Additionally the US was empowered to "monitor and judge the fulfillment of the commitment of both sides of the road map." Israeli sovereignty thus was ad hoc surrendered by a departing premier to a departing US president. Nevertheless, Israel's status as a banana republic must, apparently, in the view of the Obama administration, remain irrevocable.
Obama is free to change course and deviate radically from the policy of his predecessor, but he denies like privilege to his Israeli counterpart. How very liberal. The adamant insistence on the Annapolis "understandings," moreover, is based on studious disregard for the actual facts on the ground.

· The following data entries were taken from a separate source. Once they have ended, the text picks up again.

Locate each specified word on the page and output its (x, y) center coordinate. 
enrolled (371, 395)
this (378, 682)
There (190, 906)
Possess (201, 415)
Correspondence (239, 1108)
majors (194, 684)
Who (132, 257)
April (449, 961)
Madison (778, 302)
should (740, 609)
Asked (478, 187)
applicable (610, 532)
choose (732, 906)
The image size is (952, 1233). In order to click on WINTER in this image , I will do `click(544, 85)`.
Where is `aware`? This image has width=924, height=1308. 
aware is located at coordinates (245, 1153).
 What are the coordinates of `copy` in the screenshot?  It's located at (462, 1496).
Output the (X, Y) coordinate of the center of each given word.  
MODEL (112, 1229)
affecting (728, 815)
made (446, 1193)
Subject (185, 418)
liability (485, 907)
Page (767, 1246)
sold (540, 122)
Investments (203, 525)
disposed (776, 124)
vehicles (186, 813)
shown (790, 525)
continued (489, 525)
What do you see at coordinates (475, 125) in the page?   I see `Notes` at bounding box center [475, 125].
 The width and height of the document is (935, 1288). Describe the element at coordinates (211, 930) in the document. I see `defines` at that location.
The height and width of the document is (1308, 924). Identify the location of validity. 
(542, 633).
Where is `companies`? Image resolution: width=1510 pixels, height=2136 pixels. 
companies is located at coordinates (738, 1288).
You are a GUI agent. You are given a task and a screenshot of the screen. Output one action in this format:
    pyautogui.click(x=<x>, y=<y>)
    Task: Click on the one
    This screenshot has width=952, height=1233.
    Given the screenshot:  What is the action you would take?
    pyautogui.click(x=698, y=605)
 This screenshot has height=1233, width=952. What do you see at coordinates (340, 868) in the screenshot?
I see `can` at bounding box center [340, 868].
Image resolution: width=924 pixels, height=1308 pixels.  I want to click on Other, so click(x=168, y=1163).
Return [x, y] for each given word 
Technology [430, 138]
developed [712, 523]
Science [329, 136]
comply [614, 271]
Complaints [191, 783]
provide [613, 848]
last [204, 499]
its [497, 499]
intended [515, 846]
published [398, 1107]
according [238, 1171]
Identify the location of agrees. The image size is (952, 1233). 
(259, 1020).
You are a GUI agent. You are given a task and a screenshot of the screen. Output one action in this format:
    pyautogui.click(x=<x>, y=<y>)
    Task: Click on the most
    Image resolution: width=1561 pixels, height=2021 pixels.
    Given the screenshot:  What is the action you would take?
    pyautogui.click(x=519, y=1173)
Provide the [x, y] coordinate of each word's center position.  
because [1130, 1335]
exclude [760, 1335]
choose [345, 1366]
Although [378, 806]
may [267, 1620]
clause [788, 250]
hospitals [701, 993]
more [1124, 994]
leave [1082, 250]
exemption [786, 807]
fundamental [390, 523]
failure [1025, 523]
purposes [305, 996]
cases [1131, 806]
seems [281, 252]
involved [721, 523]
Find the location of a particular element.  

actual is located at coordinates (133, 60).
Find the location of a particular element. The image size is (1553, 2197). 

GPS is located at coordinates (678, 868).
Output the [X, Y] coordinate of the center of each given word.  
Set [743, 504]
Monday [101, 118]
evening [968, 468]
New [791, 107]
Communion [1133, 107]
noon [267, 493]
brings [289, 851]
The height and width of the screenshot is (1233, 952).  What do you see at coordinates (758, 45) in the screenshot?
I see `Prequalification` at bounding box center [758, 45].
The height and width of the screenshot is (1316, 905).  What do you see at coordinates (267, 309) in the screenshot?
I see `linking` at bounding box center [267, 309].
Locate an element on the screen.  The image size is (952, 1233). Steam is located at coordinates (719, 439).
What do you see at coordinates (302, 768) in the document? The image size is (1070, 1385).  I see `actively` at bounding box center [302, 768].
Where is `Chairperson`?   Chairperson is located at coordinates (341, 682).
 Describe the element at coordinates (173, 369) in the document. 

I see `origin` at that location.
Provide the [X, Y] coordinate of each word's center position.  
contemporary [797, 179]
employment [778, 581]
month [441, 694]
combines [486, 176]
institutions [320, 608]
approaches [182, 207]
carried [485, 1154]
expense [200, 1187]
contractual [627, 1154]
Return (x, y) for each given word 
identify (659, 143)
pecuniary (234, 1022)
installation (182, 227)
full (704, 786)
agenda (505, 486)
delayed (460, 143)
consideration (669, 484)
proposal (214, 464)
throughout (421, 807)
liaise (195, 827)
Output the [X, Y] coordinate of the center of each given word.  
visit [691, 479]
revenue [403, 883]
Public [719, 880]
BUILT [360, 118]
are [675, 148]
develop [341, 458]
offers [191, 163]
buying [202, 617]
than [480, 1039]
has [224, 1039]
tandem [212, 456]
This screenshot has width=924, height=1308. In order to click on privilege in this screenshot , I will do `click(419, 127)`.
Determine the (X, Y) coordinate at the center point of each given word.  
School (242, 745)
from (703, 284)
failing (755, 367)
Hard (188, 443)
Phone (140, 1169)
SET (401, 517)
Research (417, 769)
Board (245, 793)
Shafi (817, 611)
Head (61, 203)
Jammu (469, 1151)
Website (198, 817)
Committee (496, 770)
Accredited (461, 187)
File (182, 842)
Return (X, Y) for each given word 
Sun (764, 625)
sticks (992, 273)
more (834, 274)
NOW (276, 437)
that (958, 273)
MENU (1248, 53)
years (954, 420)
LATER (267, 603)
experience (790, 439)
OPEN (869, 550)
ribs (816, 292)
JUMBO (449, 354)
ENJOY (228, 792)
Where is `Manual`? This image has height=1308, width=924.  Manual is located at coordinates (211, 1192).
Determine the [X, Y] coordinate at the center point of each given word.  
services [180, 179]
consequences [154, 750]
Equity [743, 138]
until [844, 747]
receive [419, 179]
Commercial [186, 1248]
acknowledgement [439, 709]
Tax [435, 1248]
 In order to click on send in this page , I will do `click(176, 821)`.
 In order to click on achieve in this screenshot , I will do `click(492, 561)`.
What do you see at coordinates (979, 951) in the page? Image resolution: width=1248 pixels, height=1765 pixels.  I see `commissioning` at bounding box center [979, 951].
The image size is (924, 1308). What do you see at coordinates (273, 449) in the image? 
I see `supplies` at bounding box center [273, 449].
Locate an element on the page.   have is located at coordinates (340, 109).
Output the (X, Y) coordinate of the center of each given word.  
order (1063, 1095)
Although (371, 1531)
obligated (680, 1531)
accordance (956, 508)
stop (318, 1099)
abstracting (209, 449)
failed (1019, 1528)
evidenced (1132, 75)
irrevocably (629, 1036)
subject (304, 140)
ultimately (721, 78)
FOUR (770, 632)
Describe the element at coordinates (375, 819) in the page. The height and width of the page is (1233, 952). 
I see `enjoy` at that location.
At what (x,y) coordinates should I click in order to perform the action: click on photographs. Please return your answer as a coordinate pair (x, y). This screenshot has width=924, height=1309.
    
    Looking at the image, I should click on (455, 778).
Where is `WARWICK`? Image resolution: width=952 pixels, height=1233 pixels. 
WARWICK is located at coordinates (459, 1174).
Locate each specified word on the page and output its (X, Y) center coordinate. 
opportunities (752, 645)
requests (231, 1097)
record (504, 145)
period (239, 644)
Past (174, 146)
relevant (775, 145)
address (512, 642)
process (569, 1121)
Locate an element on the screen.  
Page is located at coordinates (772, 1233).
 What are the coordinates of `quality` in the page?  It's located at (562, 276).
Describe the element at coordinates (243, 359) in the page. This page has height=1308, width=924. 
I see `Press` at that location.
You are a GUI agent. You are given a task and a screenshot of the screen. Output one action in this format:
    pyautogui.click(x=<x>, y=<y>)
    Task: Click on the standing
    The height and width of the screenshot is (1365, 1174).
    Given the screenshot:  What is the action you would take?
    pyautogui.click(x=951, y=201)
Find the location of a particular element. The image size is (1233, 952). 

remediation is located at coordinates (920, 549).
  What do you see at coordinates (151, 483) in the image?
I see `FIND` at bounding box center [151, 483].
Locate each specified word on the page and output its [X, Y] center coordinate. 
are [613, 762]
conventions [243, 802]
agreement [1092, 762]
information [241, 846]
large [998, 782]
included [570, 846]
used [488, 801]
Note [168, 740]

If anything, these underscore the utter hollowness of those Annapolis truisms.
In the far-from-Annapolis real world, Arabs arrive with axes at a playground and crack open the heads of Jewish children. Not only does the Arab side betray its road map obligations by not fighting terror, it resorts to terror as policy. Rabid incitement continues as an instrument of mass indoctrination.
The road map was blueprinted by the Saudis to whom Obama demonstrated obeisance, and they do not have Israeli welfare at heart. And oh, yes, the Palestinian state already exists on nearly 80 percent of Palestine, even if, for reasons of political expedience, it's called Jordan.
But who cares about pesky reality which mars enticing illusions? Tzipi Livni doesn't give a hoot. Instead, she haughtily carps that "in 20 minutes Lieberman managed to undo years of peacemaking." So what if those years produced nothing but abysmal flops? Olmert crowed that he offered Abbas even more than the 98% of everything which Ehud Barak was willing to give Yasser Arafat. Presumably only disaffected Israeli voters prevented peace from blossoming all over. The fact that the voters refused the Annapolis toxic potion doesn't count, according to Obama-Olmert-Livni. Their concept of democracy coerces all future governments to subscribe to the rebuffed folly.
This becomes the unassailable criterion for sanity and righteousness. Why not? It's more likely than well-founded pessimism to fly in a world where there are no deadly dangers and no ill will. At most we're sometimes impeded by fleeting frustrations. We can quell all irritations with compassion for the adversary's tribulations and with a whole lot of self-improvement techniques.
We can make this a nice world if we only make nice. Yet we mustn't force our perception of nice on the bad guys who're anyway not bad - only misunderstood - victims of our narrow-mindedness.